══ Dataset records

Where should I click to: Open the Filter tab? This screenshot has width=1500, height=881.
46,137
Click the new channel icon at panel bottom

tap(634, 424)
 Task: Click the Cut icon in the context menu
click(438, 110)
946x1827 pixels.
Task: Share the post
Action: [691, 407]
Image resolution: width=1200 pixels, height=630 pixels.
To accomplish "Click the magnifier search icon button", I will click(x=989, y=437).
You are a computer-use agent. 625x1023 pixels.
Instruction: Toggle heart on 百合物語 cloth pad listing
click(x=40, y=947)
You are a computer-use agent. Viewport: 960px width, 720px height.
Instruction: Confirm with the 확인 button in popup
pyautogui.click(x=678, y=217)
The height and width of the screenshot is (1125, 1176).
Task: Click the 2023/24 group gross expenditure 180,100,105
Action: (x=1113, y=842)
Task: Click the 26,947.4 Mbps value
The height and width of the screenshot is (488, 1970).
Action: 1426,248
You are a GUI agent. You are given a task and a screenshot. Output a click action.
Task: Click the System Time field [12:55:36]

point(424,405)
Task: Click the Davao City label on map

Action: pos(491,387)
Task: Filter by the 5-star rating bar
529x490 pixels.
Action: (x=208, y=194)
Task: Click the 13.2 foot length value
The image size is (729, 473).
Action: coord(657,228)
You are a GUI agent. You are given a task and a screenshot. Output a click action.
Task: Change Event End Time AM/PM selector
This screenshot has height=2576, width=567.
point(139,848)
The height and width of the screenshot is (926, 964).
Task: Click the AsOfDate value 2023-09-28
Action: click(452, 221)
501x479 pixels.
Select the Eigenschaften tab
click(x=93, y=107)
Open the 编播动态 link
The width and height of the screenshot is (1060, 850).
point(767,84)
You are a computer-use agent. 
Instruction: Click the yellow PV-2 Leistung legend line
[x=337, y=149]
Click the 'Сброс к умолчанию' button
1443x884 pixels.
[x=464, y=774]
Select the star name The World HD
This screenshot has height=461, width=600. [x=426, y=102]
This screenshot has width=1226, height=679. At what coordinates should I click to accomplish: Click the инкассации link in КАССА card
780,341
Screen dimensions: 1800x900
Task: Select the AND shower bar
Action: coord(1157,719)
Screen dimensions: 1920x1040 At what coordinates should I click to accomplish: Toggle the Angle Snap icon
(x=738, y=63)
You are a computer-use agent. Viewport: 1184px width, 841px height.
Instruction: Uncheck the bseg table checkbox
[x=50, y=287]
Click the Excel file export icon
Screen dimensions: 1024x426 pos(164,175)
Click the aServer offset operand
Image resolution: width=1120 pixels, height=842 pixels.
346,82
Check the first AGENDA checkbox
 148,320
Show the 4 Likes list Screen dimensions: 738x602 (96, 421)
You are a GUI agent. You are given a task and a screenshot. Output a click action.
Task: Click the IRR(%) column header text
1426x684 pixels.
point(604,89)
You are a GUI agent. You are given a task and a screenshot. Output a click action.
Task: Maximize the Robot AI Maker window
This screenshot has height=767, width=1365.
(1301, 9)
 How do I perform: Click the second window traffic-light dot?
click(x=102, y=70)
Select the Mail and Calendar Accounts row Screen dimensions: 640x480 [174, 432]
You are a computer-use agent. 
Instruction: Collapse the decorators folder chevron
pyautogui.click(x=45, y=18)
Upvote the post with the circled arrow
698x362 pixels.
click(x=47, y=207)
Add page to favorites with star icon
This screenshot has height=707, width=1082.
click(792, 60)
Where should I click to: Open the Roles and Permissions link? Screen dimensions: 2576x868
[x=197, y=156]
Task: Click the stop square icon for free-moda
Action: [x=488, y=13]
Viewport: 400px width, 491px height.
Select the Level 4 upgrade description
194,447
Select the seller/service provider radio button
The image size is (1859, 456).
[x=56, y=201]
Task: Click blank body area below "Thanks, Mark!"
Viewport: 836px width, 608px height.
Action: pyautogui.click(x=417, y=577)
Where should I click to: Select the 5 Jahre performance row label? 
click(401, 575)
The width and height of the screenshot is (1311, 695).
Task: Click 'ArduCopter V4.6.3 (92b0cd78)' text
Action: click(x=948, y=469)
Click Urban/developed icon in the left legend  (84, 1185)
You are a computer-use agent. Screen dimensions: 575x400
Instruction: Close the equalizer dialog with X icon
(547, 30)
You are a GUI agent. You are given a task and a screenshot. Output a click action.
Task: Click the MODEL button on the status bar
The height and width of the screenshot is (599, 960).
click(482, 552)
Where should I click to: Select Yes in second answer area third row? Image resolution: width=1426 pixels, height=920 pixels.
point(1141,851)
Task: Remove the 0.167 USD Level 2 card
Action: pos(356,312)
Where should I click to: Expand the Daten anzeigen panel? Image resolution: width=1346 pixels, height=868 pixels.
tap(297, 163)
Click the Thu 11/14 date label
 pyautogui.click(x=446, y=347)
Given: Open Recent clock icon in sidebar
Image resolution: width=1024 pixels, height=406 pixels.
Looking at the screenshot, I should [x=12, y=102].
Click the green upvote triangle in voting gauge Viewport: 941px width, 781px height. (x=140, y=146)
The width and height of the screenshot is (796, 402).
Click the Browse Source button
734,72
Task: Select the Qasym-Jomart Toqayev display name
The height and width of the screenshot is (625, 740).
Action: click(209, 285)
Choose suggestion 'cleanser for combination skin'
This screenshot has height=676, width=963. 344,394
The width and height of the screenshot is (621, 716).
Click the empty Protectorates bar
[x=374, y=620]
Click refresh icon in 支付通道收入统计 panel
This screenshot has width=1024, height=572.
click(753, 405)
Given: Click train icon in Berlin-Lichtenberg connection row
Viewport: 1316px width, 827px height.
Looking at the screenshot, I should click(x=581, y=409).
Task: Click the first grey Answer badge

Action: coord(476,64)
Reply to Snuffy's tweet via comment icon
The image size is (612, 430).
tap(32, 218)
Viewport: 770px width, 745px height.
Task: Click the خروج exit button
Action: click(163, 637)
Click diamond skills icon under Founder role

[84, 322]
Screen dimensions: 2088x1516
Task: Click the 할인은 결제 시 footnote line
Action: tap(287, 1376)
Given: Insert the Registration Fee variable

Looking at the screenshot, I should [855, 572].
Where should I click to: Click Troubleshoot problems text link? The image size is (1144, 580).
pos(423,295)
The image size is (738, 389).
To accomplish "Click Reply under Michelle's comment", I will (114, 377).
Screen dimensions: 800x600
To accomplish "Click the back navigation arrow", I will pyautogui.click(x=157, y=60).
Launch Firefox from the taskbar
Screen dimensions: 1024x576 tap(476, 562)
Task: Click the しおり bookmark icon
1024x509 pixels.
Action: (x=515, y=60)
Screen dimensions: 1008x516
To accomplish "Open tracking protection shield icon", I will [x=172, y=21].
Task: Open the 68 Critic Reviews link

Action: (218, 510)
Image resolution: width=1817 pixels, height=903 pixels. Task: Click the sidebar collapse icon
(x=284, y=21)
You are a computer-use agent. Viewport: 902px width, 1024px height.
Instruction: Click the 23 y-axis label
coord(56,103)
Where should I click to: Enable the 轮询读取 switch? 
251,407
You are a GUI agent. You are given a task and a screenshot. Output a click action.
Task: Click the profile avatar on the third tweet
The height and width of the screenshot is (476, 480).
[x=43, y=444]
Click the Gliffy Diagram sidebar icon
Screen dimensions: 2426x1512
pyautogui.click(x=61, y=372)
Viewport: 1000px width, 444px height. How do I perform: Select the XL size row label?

════

- _Task brief_
Each line of the records above, from the first through the one containing "Task: Click the 26,947.4 Mbps value", is to be retyped exactly; no other line belongs.

- _Answer to this exercise_
Where should I click to: Open the Filter tab? This screenshot has width=1500, height=881.
46,137
Click the new channel icon at panel bottom

tap(634, 424)
 Task: Click the Cut icon in the context menu
click(438, 110)
946x1827 pixels.
Task: Share the post
Action: [691, 407]
Image resolution: width=1200 pixels, height=630 pixels.
To accomplish "Click the magnifier search icon button", I will click(x=989, y=437).
You are a computer-use agent. 625x1023 pixels.
Instruction: Toggle heart on 百合物語 cloth pad listing
click(x=40, y=947)
You are a computer-use agent. Viewport: 960px width, 720px height.
Instruction: Confirm with the 확인 button in popup
pyautogui.click(x=678, y=217)
The height and width of the screenshot is (1125, 1176).
Task: Click the 2023/24 group gross expenditure 180,100,105
Action: (x=1113, y=842)
Task: Click the 26,947.4 Mbps value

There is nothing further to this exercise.